Nonetheless, if Obama really is concerned about foreign campaign donations, then Obama should request that Attorney General Eric Holder (or an Acting Attorney General since Holder likely has a conflict) appoint a special counsel with the power to investigate, and if justified, prosecute violations of the laws, and conspiracies to violate the laws, forbidding foreign contributions.

And the place the special counsel can start is with Obama’s 2008 campaign, which disabled security features in its credit card web portal so as to allow donors to evade restrictions on numerous aspects of the federal campaign laws, including the prohibition on foreign contributions:

Sen. Barack Obama’s presidential campaign is allowing donors to use largely untraceable prepaid credit cards that could potentially be used to evade limits on how much an individual is legally allowed to give or to mask a contributor’s identity, campaign officials confirmed….

The problem with such cards, campaign finance lawyers said, is that they make it impossible to tell whether foreign nationals, donors who have exceeded the limits, government contractors or others who are barred from giving to a federal campaign are making contributions.

That the Obama campaign received foreign donations as a result of this scheme may be the only thing agreed-upon by both Pamela Geller and Charles Johnson.
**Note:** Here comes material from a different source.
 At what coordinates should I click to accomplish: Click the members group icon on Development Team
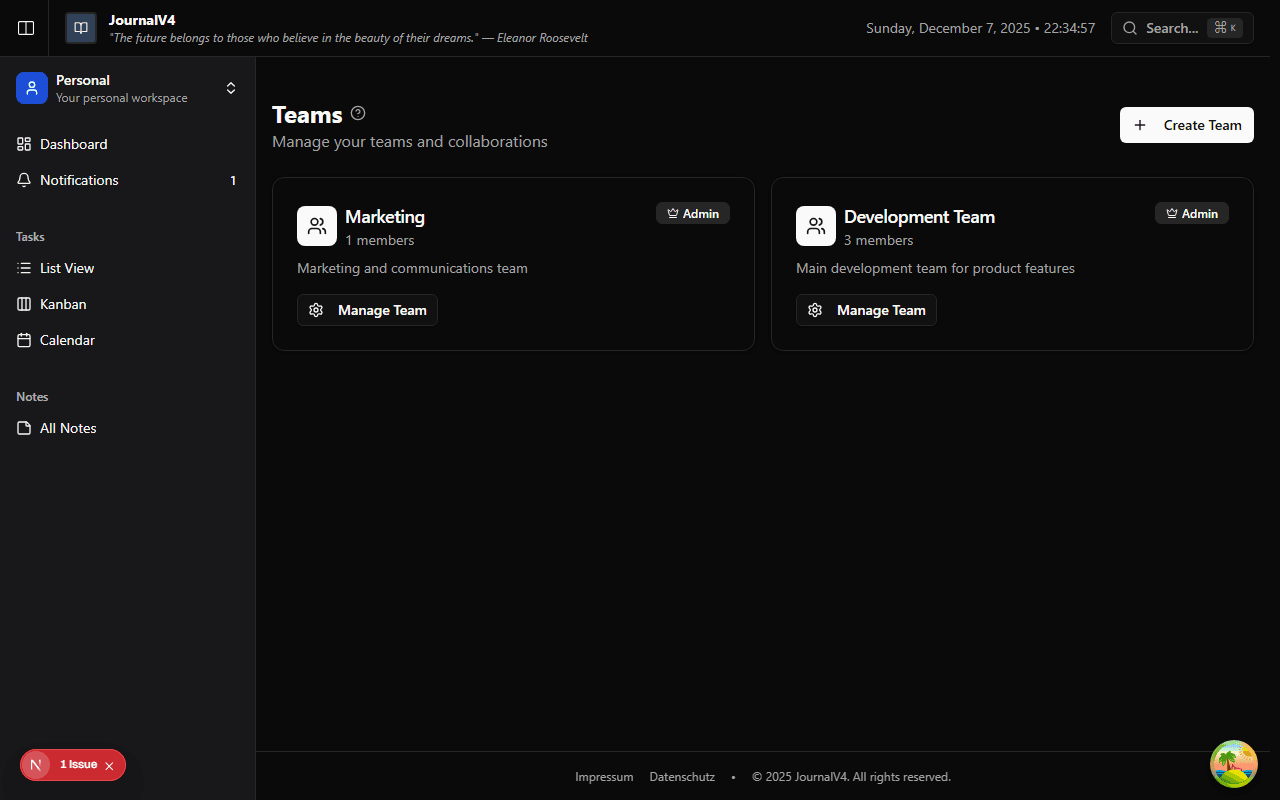coord(815,226)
Indeed, Obama for America has admitted receiving foreign contributions. The fact that the Federal Election Commission is not investigating the allegations necessitates a special counsel.

These laws barring foreign contributions remain untouched by the recent Supreme Court ruling, so Obama need not worry about the validity of the relevant laws on the books. (If Obama didn’t understand that prior to the SOTU, he surely understands that now.)
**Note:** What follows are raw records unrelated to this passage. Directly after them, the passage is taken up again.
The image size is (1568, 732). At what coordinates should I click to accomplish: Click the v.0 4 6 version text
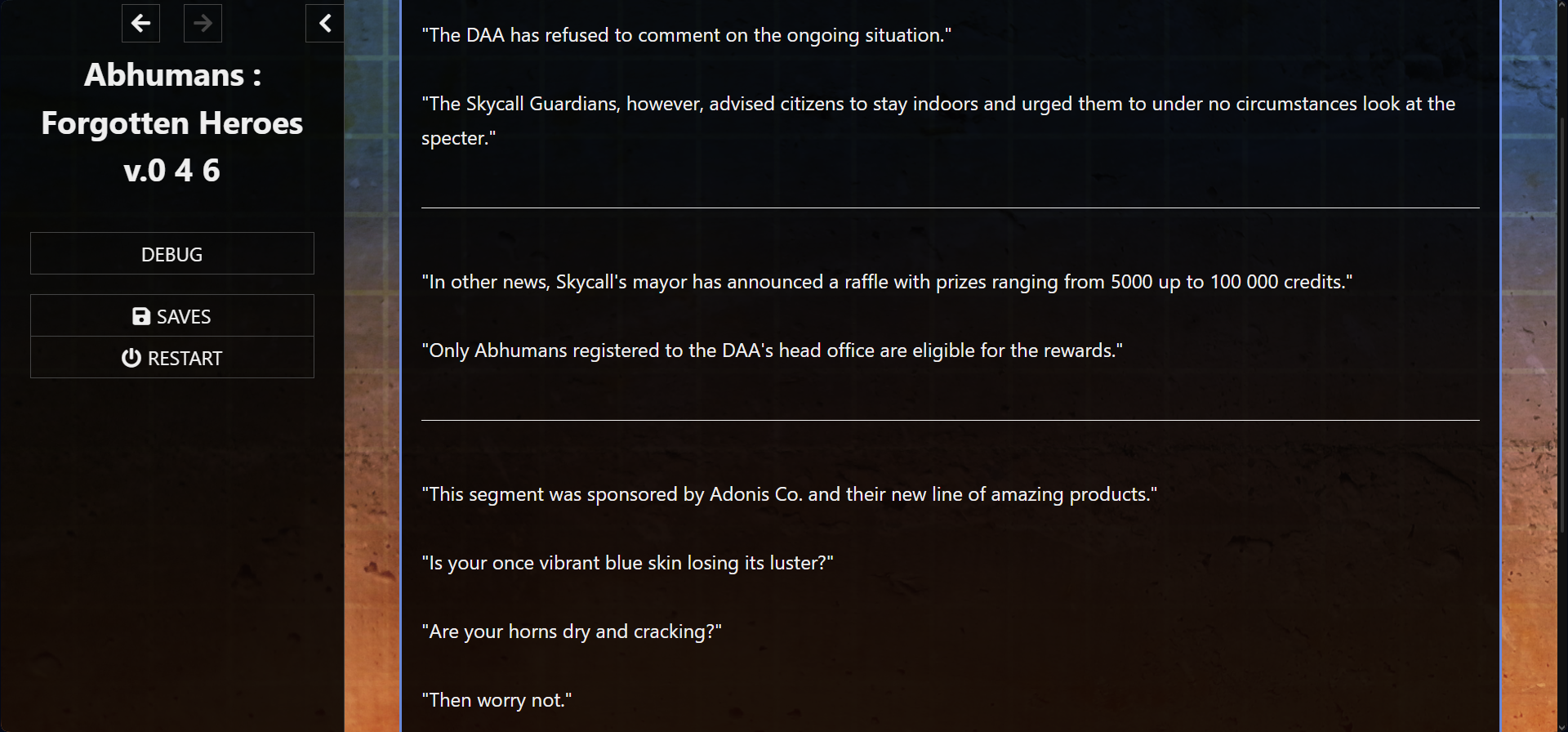pos(172,170)
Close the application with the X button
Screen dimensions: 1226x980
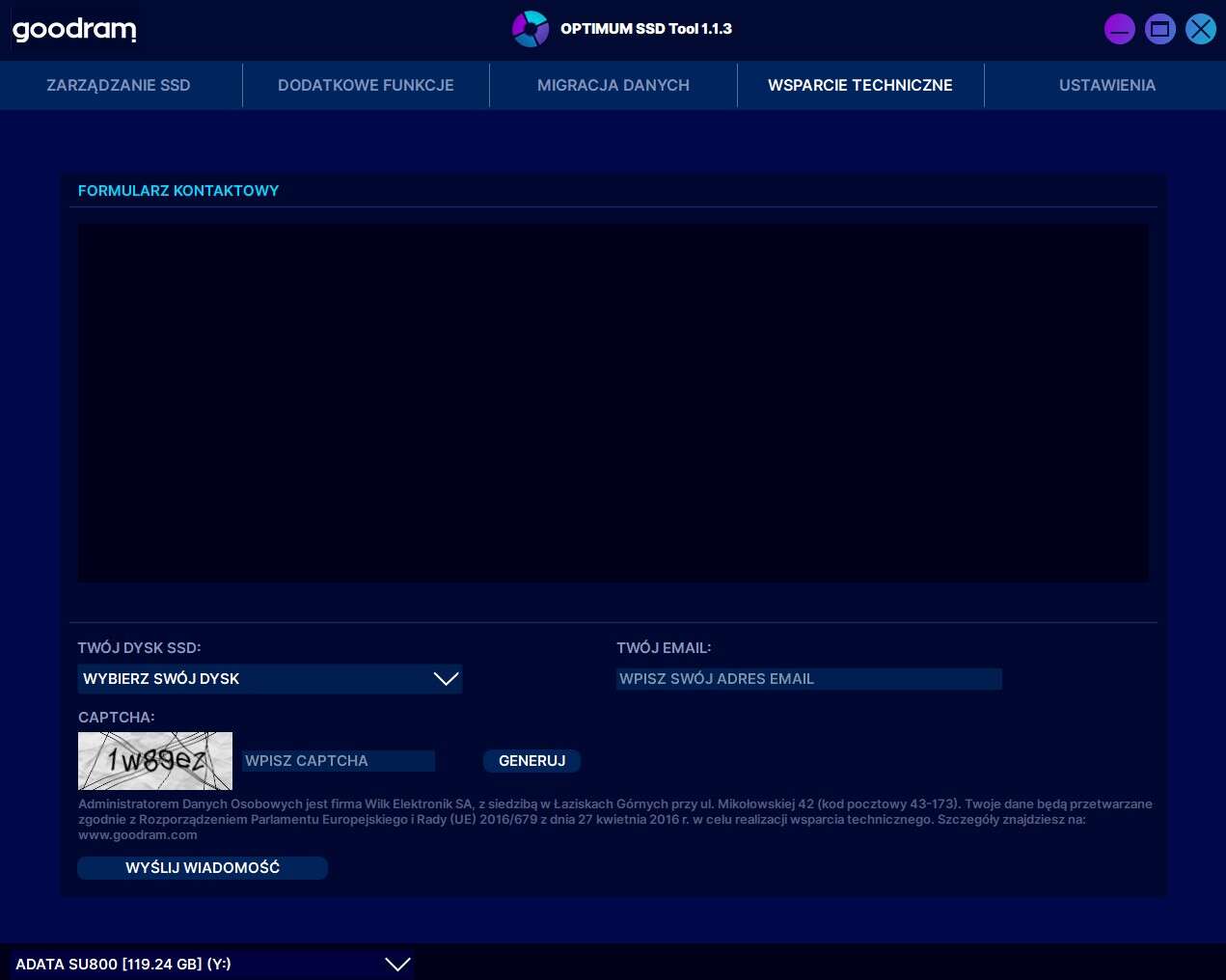pyautogui.click(x=1200, y=29)
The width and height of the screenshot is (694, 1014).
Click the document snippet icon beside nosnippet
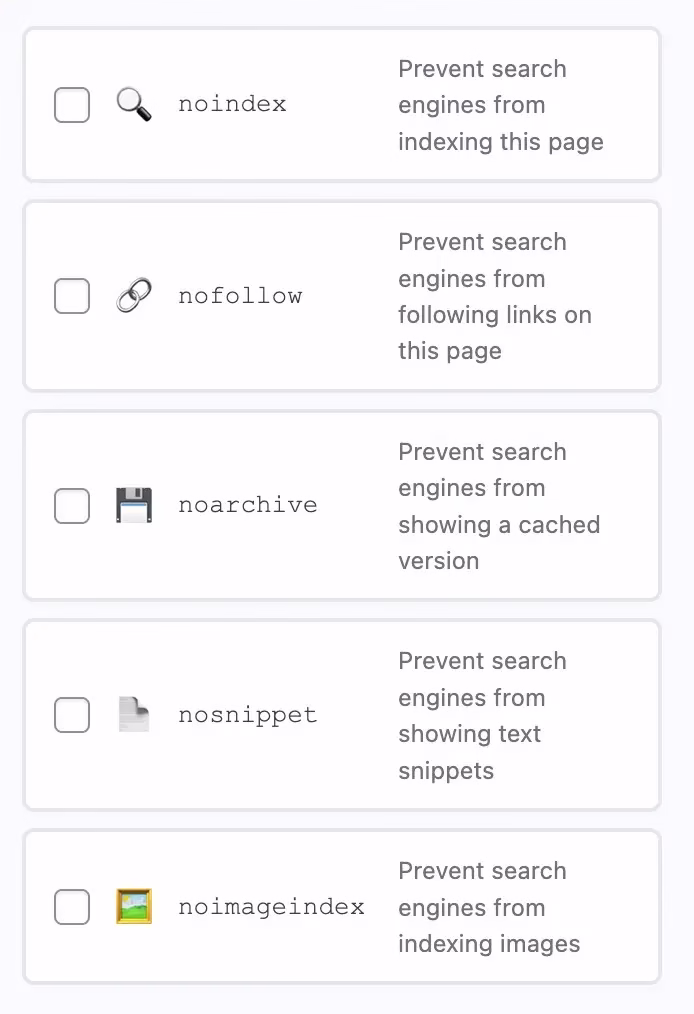(134, 714)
The federal conspiracy laws surely could be used to prosecute such a scheme, if the investigation bears out the necessary elements of a criminal conspiracy to violate the campaign laws. The fact that some or all of the contributions were returned after negative publicity does not negate any criminal conspiracy.

So President Obama, with all due respect, I call upon you to request that Attorney General Holder appoint a special counsel to investigate and prosecute any and all crimes committed in connection with foreign campaign contributions during the 2008 presidential election cycle.

Or was your attack on the Supreme Court just words?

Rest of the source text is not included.